Task
Could you repeat all of the material below, swapping "Where should I click to" for "Where do I click to" everywhere and leaving everything else unchanged?

···

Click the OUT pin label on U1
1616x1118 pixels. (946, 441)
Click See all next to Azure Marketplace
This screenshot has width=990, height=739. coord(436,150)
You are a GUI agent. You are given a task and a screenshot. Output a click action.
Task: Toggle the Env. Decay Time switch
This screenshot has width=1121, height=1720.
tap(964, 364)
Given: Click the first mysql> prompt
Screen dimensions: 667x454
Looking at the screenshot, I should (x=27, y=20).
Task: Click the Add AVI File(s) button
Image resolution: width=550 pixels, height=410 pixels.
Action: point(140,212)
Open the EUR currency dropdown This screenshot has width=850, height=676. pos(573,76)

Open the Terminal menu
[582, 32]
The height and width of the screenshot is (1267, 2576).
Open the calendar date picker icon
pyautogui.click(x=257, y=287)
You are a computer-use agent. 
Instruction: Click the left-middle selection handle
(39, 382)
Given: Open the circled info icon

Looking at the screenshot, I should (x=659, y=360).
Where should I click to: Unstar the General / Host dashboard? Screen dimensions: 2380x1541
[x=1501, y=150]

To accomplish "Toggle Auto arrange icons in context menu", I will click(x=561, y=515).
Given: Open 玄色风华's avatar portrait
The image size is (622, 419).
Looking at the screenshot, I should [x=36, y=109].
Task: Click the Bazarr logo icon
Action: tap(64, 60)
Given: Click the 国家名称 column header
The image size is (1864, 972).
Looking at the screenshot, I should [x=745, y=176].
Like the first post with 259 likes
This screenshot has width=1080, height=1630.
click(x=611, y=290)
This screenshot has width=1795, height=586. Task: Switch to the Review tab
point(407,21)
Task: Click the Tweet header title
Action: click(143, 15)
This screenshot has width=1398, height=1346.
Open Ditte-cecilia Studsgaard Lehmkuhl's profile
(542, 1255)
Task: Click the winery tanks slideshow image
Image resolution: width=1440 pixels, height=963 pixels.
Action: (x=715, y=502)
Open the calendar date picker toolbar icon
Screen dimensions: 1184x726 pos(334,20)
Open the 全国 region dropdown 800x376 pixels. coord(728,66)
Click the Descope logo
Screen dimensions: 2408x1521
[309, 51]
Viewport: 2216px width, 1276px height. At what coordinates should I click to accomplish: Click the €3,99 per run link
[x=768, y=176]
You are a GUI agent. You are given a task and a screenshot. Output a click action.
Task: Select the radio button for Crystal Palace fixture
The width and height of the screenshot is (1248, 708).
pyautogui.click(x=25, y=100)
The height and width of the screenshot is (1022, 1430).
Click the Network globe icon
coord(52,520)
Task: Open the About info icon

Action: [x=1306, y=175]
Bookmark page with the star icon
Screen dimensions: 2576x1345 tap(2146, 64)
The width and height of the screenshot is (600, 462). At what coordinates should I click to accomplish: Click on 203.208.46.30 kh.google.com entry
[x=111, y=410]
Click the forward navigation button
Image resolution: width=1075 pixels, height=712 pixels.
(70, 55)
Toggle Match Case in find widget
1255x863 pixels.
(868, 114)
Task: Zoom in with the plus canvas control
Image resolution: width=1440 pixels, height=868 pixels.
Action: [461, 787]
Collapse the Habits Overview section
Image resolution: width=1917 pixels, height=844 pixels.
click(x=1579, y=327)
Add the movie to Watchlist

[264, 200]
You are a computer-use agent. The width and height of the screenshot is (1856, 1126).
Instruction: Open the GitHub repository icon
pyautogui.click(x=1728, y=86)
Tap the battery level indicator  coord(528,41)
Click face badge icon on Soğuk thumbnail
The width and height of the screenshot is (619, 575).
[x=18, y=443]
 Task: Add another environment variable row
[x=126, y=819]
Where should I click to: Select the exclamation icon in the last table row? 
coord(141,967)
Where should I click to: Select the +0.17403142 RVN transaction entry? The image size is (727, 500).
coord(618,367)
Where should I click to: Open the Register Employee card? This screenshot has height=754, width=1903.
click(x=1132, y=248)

···

Correct response
Click the OUT pin label on U1
1616x1118 pixels. (946, 441)
Click See all next to Azure Marketplace
This screenshot has width=990, height=739. coord(436,150)
You are a GUI agent. You are given a task and a screenshot. Output a click action.
Task: Toggle the Env. Decay Time switch
This screenshot has width=1121, height=1720.
tap(964, 364)
Given: Click the first mysql> prompt
Screen dimensions: 667x454
Looking at the screenshot, I should (x=27, y=20).
Task: Click the Add AVI File(s) button
Image resolution: width=550 pixels, height=410 pixels.
Action: point(140,212)
Open the EUR currency dropdown This screenshot has width=850, height=676. pos(573,76)

Open the Terminal menu
[582, 32]
The height and width of the screenshot is (1267, 2576).
Open the calendar date picker icon
pyautogui.click(x=257, y=287)
You are a computer-use agent. 
Instruction: Click the left-middle selection handle
(39, 382)
Given: Open the circled info icon

Looking at the screenshot, I should (x=659, y=360).
Where do I click to: Unstar the General / Host dashboard? Screen dimensions: 2380x1541
[x=1501, y=150]

To accomplish "Toggle Auto arrange icons in context menu", I will click(x=561, y=515).
Given: Open 玄色风华's avatar portrait
The image size is (622, 419).
Looking at the screenshot, I should [x=36, y=109].
Task: Click the Bazarr logo icon
Action: tap(64, 60)
Given: Click the 国家名称 column header
The image size is (1864, 972).
Looking at the screenshot, I should [x=745, y=176].
Like the first post with 259 likes
This screenshot has width=1080, height=1630.
click(x=611, y=290)
This screenshot has width=1795, height=586. Task: Switch to the Review tab
point(407,21)
Task: Click the Tweet header title
Action: click(143, 15)
This screenshot has width=1398, height=1346.
Open Ditte-cecilia Studsgaard Lehmkuhl's profile
(542, 1255)
Task: Click the winery tanks slideshow image
Image resolution: width=1440 pixels, height=963 pixels.
Action: (x=715, y=502)
Open the calendar date picker toolbar icon
Screen dimensions: 1184x726 pos(334,20)
Open the 全国 region dropdown 800x376 pixels. coord(728,66)
Click the Descope logo
Screen dimensions: 2408x1521
[309, 51]
Viewport: 2216px width, 1276px height. At what coordinates should I click to accomplish: Click the €3,99 per run link
[x=768, y=176]
You are a GUI agent. You are given a task and a screenshot. Output a click action.
Task: Select the radio button for Crystal Palace fixture
The width and height of the screenshot is (1248, 708).
pyautogui.click(x=25, y=100)
The height and width of the screenshot is (1022, 1430).
Click the Network globe icon
coord(52,520)
Task: Open the About info icon

Action: [x=1306, y=175]
Bookmark page with the star icon
Screen dimensions: 2576x1345 tap(2146, 64)
The width and height of the screenshot is (600, 462). At what coordinates should I click to accomplish: Click on 203.208.46.30 kh.google.com entry
[x=111, y=410]
Click the forward navigation button
Image resolution: width=1075 pixels, height=712 pixels.
(70, 55)
Toggle Match Case in find widget
1255x863 pixels.
(868, 114)
Task: Zoom in with the plus canvas control
Image resolution: width=1440 pixels, height=868 pixels.
Action: [461, 787]
Collapse the Habits Overview section
Image resolution: width=1917 pixels, height=844 pixels.
click(x=1579, y=327)
Add the movie to Watchlist

[264, 200]
You are a computer-use agent. The width and height of the screenshot is (1856, 1126).
Instruction: Open the GitHub repository icon
pyautogui.click(x=1728, y=86)
Tap the battery level indicator  coord(528,41)
Click face badge icon on Soğuk thumbnail
The width and height of the screenshot is (619, 575).
[x=18, y=443]
 Task: Add another environment variable row
[x=126, y=819]
Where do I click to: Select the exclamation icon in the last table row? 
coord(141,967)
Where do I click to: Select the +0.17403142 RVN transaction entry? The image size is (727, 500).
coord(618,367)
Where do I click to: Open the Register Employee card? This screenshot has height=754, width=1903.
click(x=1132, y=248)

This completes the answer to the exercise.